> WHAT IS NEEDED
Report the number of lines in these entries that contain "Toggle". Write only the number.
*** ENTRIES SHOWN ***
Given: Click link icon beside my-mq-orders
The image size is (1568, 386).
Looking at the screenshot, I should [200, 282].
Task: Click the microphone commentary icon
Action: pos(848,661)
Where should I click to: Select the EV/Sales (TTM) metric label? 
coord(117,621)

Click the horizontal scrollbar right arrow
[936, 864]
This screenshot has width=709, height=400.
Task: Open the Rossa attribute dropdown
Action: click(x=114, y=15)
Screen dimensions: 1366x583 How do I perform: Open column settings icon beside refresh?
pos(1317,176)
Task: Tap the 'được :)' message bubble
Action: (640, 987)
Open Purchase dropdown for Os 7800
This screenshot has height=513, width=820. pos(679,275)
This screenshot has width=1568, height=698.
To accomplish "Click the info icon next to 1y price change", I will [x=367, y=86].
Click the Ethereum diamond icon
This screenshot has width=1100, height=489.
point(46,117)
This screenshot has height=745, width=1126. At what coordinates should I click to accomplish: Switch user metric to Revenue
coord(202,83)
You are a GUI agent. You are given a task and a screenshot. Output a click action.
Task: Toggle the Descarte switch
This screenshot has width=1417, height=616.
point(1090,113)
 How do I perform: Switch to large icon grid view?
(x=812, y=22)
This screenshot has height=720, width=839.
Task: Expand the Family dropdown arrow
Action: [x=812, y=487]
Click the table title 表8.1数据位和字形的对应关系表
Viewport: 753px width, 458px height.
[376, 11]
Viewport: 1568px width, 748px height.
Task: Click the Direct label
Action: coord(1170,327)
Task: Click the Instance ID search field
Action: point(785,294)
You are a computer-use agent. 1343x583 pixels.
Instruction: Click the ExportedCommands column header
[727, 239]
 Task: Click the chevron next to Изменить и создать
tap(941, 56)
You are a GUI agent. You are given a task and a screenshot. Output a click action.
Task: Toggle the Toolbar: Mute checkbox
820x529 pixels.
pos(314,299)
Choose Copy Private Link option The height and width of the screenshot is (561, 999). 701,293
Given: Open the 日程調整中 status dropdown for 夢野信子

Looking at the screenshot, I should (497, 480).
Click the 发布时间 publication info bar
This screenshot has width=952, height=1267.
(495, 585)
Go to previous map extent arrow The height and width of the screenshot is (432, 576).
*** End of ENTRIES SHOWN ***
> RESULT OF THIS EXERCISE
2